Hashing a string as you read it from memory and jumping to a hash bucket is not an expensive operation. This entire argument sounds like some kindergarten understanding of compute efficiency. This is not a 6052.



Will ignore you this time )


Excellent work. Don't drop to my level where I made a simple factual statement.


lets sync on numbers maybe? My engine processes 600MB/s (mebabytes, not megabits) of data per core (I have very many cores) for my wire format, current bottleneck is that linux vpages system can't allocate/deallocate pages fast enough when reading from NVME raid.

What are your numbers for your cool json serializer?


I think maybe you possibly forgot what our argument was. I said the bottleneck is memory, and not processing/hashing the keys to match them to the symbol you want to populate.

And you're currently telling me the bottleneck is memory.

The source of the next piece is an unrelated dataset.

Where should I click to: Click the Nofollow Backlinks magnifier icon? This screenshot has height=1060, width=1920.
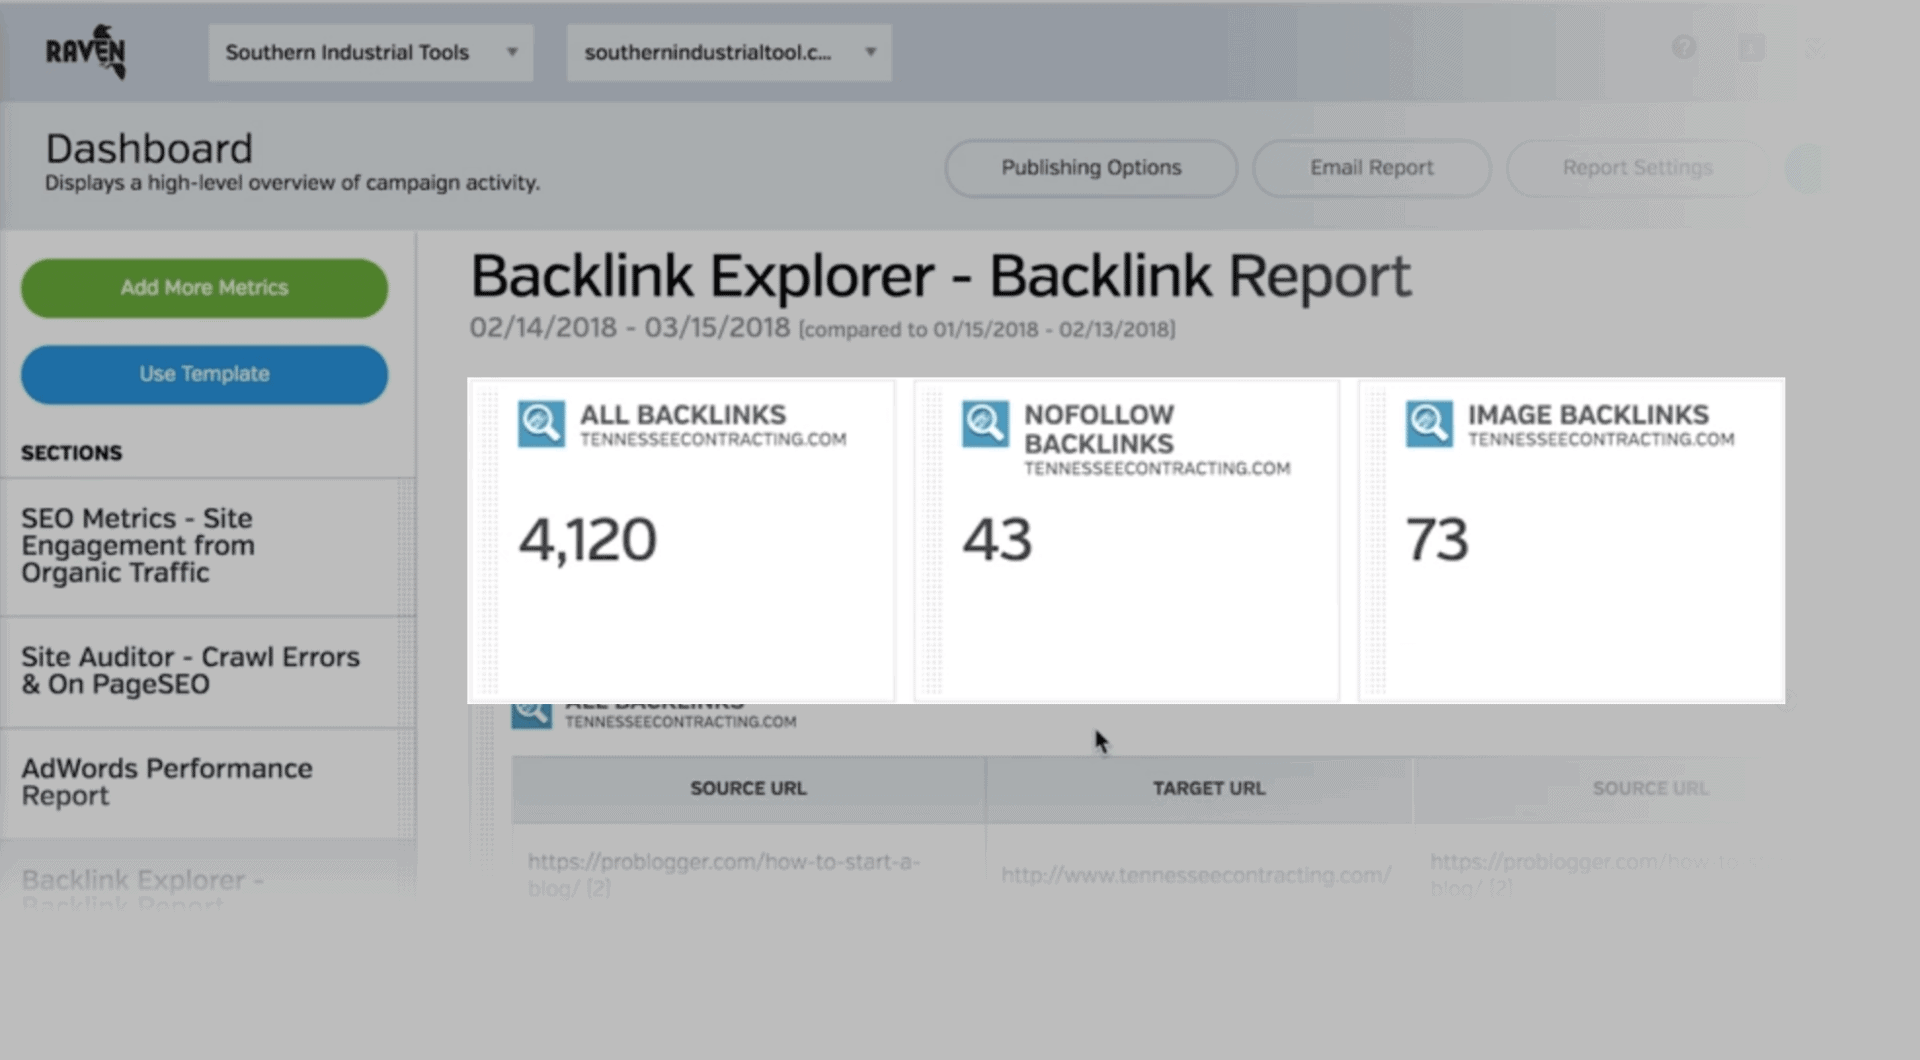(x=985, y=424)
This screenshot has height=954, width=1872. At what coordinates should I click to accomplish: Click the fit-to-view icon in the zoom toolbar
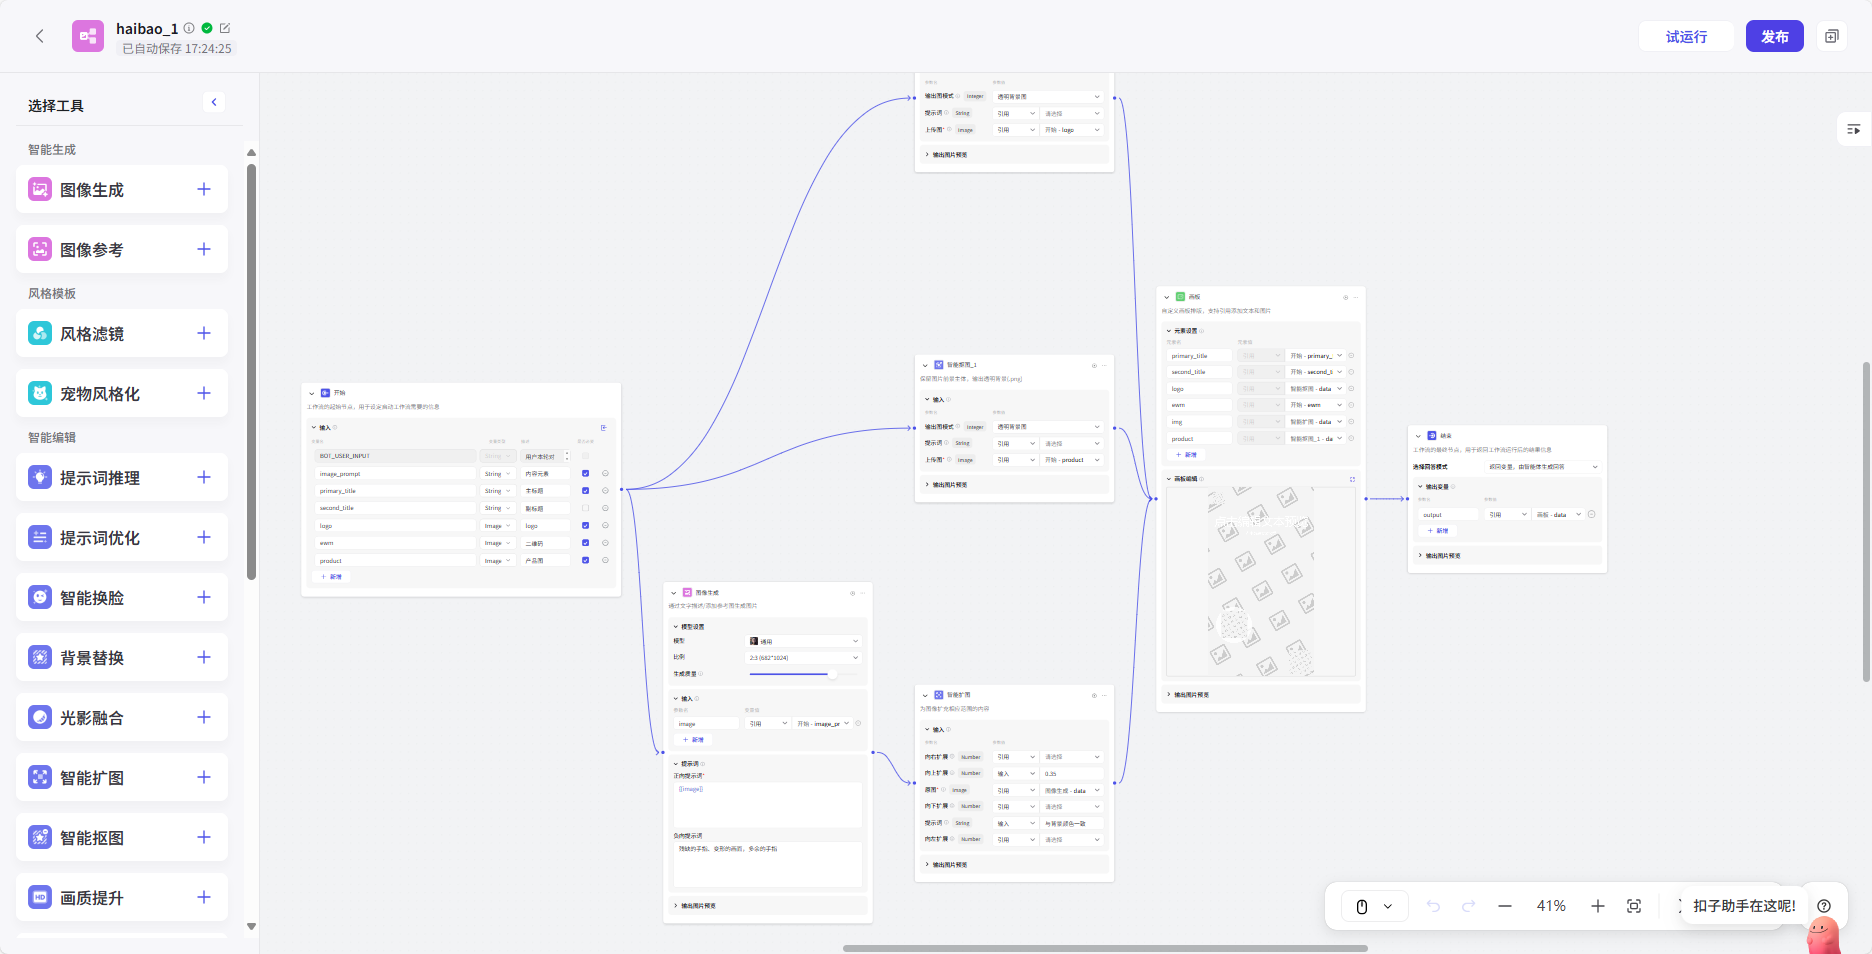tap(1634, 906)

I also said you don't need to parse a JSON object to a hashmap or a b-tree. The format suggests nothing of the sort. You can hash the key and fill it into a symbol slot in a tuple which... literally only takes the amount of RAM you need for the value, while the key is "free", because it just resolves to a pointer address.

Additionally, if you have a fixed tuple format, you can encode it as a JSON array, thus skipping the keys entirely. None of that is against JSON. You decide what you need and what you don't need. The keyvals are there when you need keyvals. No one is forcing you to use them where you don't need them at gunpoint.

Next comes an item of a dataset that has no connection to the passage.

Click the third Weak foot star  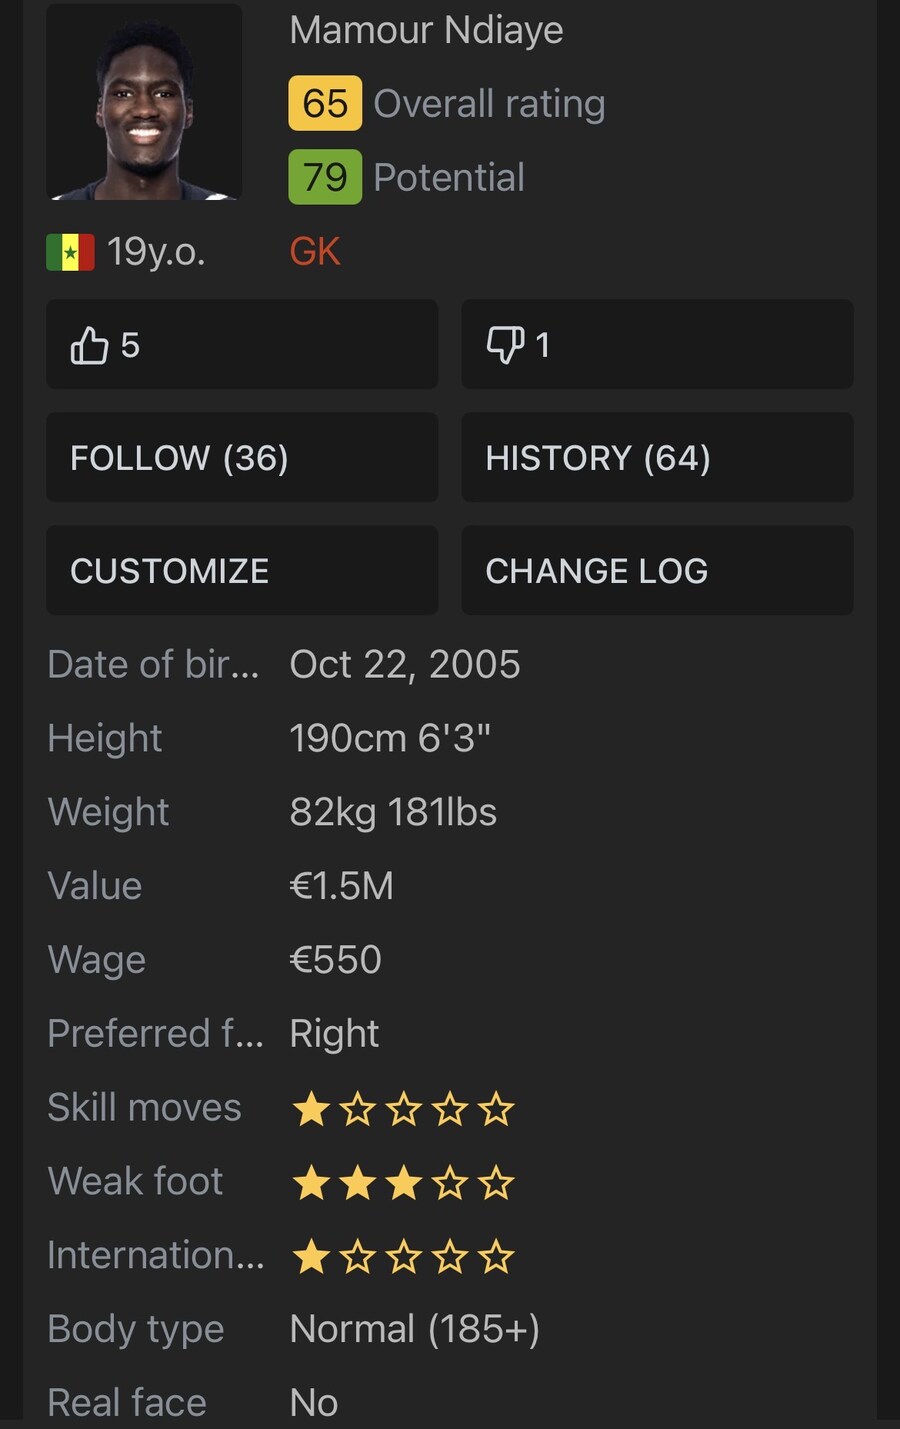[x=403, y=1183]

I have a message format for a platform I'm working on, it has a JSON option, just for compatibility. It doesn't use objects at all, yet (but it DOES transfer object states). Nested arrays are astonishingly powerful on their own with the right mindset.


> And you're currently telling me the bottleneck is memory.

Not memory, but virtual pages implementation in linux, which is apparently single threaded and doesn't scale to high throughput. There was a patch to fix this, but it didn't make to mainline: https://lore.kernel.org/lkml/[email protected]...


"High throughput" seems like an odd problem to have. You don't have to throw away pages and allocate new ones all the time. You can reuse a page.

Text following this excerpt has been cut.